Sudah terjebak macet, Retno dan keluarga juga tidak merasa mendapat pengalaman berlibur yang berkesan saat sampai di Malioboro. Sebab, sebagian besar penyedia layanan wisata mulai beberes untuk tutup, saat mereka menginjakkan kaki di jantung Kota Yogyakarta itu pada pukul 23.00 WIB.
Selain itu, kuliner yang dapat mereka cicipi hanya sate ayam. Kudapan, yang tentu bisa mereka temui tanpa harus jauh-jauh ke Yogyakarta.
“Harapan, kalau bisa wisata malam kalau pas liburan lebih diperbanyak. Terus kayak wisata makanan dan kuliner agak diperbanyak.
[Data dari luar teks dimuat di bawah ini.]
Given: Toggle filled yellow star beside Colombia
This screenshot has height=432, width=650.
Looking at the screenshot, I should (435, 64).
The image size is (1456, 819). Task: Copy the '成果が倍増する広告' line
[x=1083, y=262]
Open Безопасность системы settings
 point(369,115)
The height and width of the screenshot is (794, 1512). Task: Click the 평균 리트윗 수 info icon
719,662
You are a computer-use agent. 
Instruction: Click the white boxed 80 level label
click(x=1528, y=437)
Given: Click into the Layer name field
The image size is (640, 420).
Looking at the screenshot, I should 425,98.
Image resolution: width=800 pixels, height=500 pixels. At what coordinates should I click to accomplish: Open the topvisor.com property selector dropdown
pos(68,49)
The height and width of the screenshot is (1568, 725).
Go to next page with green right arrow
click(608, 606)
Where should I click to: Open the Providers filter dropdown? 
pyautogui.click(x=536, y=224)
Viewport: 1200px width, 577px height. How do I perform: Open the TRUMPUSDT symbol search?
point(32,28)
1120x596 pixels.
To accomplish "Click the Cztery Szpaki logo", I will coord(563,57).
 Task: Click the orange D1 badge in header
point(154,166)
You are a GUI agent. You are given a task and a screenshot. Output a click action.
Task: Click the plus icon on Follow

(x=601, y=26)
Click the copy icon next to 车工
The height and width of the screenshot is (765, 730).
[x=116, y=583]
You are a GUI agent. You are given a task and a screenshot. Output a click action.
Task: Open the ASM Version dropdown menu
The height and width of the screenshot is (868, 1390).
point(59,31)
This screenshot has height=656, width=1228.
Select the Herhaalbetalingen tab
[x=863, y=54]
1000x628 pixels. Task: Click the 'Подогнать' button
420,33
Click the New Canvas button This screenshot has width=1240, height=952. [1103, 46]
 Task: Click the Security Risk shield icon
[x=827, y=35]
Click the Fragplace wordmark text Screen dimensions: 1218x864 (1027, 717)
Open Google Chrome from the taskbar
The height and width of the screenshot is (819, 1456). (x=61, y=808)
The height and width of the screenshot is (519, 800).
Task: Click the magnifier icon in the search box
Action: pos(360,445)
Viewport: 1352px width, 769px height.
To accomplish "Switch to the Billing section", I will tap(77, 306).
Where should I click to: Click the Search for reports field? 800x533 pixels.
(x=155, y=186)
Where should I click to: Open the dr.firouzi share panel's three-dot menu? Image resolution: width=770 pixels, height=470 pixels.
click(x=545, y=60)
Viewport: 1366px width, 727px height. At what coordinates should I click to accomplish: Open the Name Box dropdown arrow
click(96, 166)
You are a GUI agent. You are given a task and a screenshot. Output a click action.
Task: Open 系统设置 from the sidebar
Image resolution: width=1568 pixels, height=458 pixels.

Soalnya, penjual banyak tapi jenis yang dijual cuma itu-itu doang. Kayak sate, satenya pun cuma sate ayam. Terus makanan khasnya jarang ada yang jual. Dan kalau pun ada harganya nauzubillah mahal banget,” kata dia.
Pedagang Sepi Pembeli
Ironisnya, padatnya lalu lintas di Kota Yogyakarta pada saat musim libur Lebaran 2025, ternyata tidak dibarengi dengan tingginya belanja para wisatawan di Kota Gudeg. Erna, salah satu pedagang batik di Pasar Beringharjo, Malioboro, Yogyakarta, mengaku penjualannya justru surut.
“Kalau dibandingkan waktu puasa, meningkat. Tapi [omzet] dibandingkan musim liburan 2024 kemarin, memang ada penurunan,” ungkap Erna dihubungi Tirto, pada Selasa (8/4/2025).
Erna menduga-duga, kunjungan wisatawan ke Pasar Beringharjo menurun. Sebab, penjaga parkir pun mengatakan padanya, bahwa lahannya tidak penuh layaknya musim liburan biasa.
Erna juga bertanya-tanya, apakah omzetnya turun karena memang daya beli masyarakat yang turun atau ada faktor lain. Sebab kerap dia temui, pengunjung yang masuk Pasar Beringharjo hanya melihat-lihat dan tidak membeli.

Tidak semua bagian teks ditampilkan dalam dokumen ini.